Ciência

Sindicatos e associações de investigadores promovem Encontro paralelo ao Encontro Ciência 2025

07 de julho 2025 - 23:02

Esta quarta-feira, o Encontro Dec(i)ência terá lugar à porta do Encontro Ciência 2025, promovido pelo Governo. Organizações vão apresentar as exigências para o setor científico.

PARTILHAR
cartaz encontro

O Encontro Ciência 2025, iniciativa anual que o Governo organiza em torno da Ciência e a Tecnologia desde 2016, vai acontecer este ano nos próximos dias 9, 10 e 11 de julho, na Faculdade da Nova SBE, em Carcavelos.

Ao mesmo tempo, várias organizações representativas do setor como a FENPROF, a ABIC, o SNESUP ou a Universidade Comum estão a organizar um Encontro Ciência paralelo, o Encontro Dec(i)ência que acontecerá à porta dessa iniciativa no dia 9 de julho, a partir das 9:30. Neste encontro decorrerá uma tribuna pública onde serão apresentados testemunhos pessoais e intervenções de cada organização sobre as exigências para a ciência. As reivindicações comuns às várias organizações reúnem-se no “Manifesto em Defesa da Ciência Pública", que pode ser lido aqui.

O manifesto exige o fim da lógica de precariedade estrutural que grassa na ciência atualmente, apresentando para isso várias propostas como a regularização imediata dos vínculos precários de todos os trabalhadores com funções permanentes e a revogação do Estatuto de Bolseiro de Investigação, substituindo todas as bolsas de investigação por contratos de trabalho com direitos.

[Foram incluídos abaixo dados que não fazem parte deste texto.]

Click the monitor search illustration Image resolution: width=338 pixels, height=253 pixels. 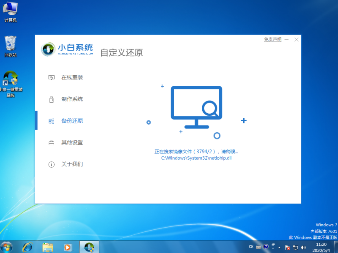[196, 107]
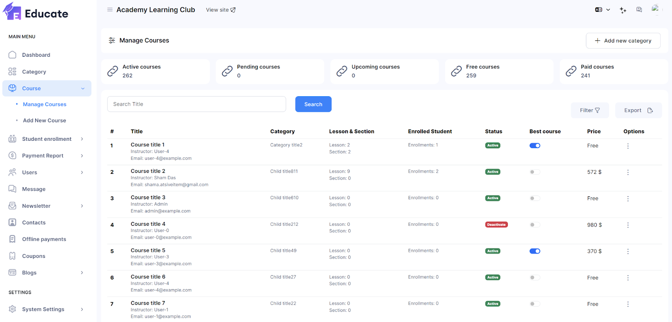Focus the Search Title input field
The height and width of the screenshot is (322, 672).
(197, 104)
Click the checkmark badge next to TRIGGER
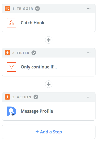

Sobre o financiamento da ciência, o texto comum divulgado pelas organizações exige um compromisso claro com o “financiamento público, estável e previsível”, cumprindo, por exemplo, com a meta de investimento público em Investigação e Desenvolvimento de 3% do PIB até 2030. Outra área de preocupação é a democratização do ensino superior e da ciência.

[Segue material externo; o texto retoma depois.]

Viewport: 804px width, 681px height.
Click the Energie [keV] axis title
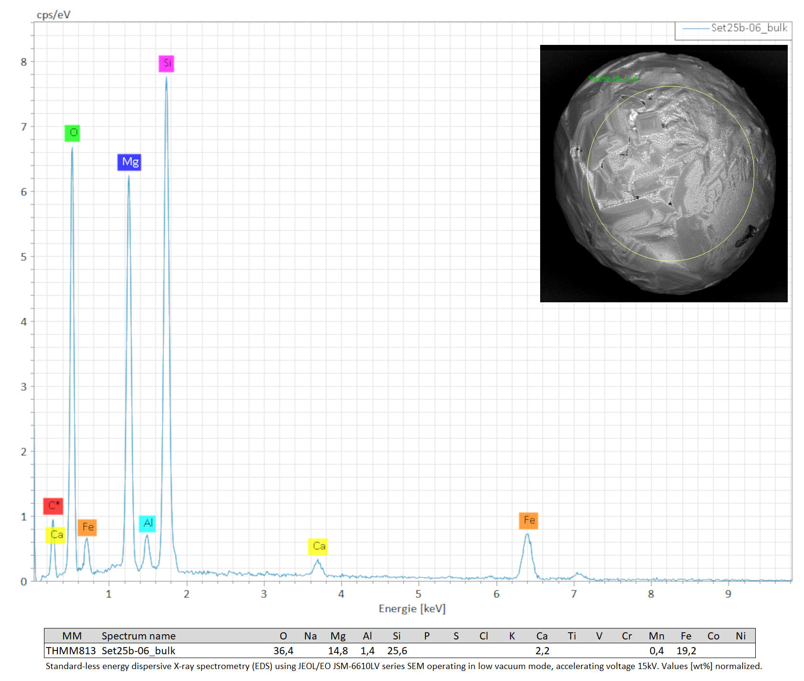click(x=412, y=609)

Para alterar a atual estrutura marcada pela “centralização do poder, ausência de transparência e erosão da democracia interna”, os organizadores do encontro defendem a revogação dos mecanismos de gestão antidemocráticos introduzidos pelo Regime Jurídico das Instituições do Ensino Superior e a opção por modelos colegiais, participados e transparentes.